# Records provided
★ ★ ★ ★ ★ ★ ★

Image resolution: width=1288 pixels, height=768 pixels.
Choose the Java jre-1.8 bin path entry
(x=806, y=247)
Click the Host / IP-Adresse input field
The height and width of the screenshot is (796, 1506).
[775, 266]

★ ★ ★ ★ ★ ★ ★

# To do
Every line in the data above has to be retyped exactly.

# Solution
Image resolution: width=1288 pixels, height=768 pixels.
Choose the Java jre-1.8 bin path entry
(x=806, y=247)
Click the Host / IP-Adresse input field
The height and width of the screenshot is (796, 1506).
[775, 266]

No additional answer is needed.